After Macy died, we read We Were Gonna Have a Baby, But We Had An Angel Instead by Pat Schwiebert, which I had mixed feelings about because I believe in an afterlife, whereas my husband does not. What would we teach Katerina? We compromised. And this book in particular helped her understand that she wasn’t alone, that she wasn’t the only one not coming home with an obvious source of her big sisterhood. We did warn her closer to my due date that Macy wasn’t going to survive. She was likely the only two year old around who could teach other people about what chromosomes are. (And if you know Katerina, I know you’re not surprised.)

We were given a copy of When Someone Very Special Dies written by Marge Heegaard, to be illustrated by children. This book was a fun (Can going through grief be called fun?) interactive book for Katerina.
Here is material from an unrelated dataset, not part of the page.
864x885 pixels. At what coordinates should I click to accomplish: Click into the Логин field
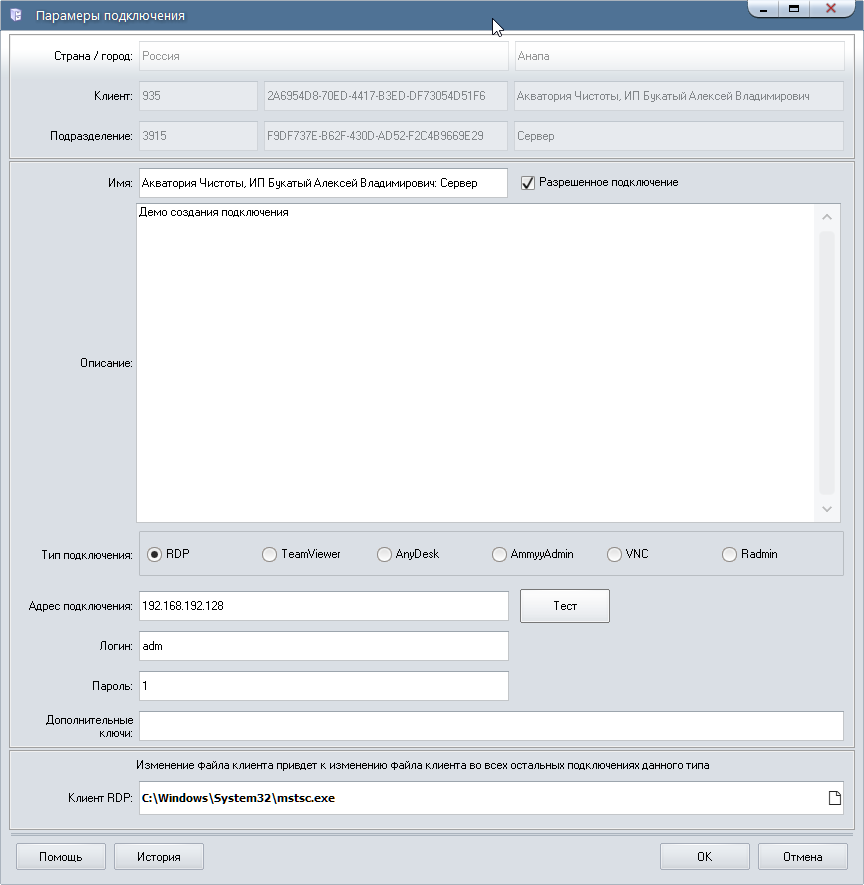(x=322, y=646)
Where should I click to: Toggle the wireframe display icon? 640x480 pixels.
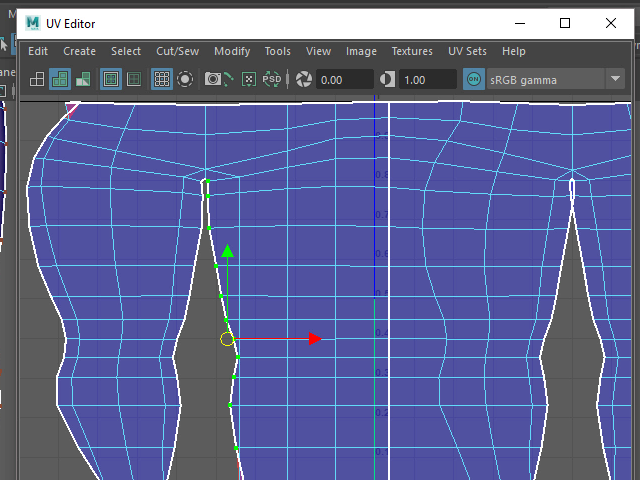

Though she was only two years old when her sister died, she liked to read parts of this book often and she scribbled on a few pictures. When she was older, she came back to this book often as well, and added drawings when she was five. I think it was a way of her coping with the loss she didn’t know she had. In fact, now that I think about, I might purchase another copy of this one for Violet. It may be something ‘concrete’ she can do with her feelings. This book goes through the various stages of death–like how you might feel, a life cycle, what the funeral looked like, a picture of your loved one.

A book I purchased later on—likely when Katerina was 4 or 5 years old was When Dinosaurs Die: A Guide to Understanding Death by Laurie Krasny Brown and Marc Brown. Marc Brown is the same author of the beloved Arthur series. Written in comic strip fashion, this book tackled a lot of the questions that younger ones have regarding death. Again, I think I’ll revisit this one with Violet, who is now six years old. A true example of the cyclical nature of the grieving process.

For all of you families who have lost a child, no matter how fleeting your time with them, I am thinking of you this month. I wish you peace, acceptance, and joy.

Because, yes, sometimes there is still joy, even after death.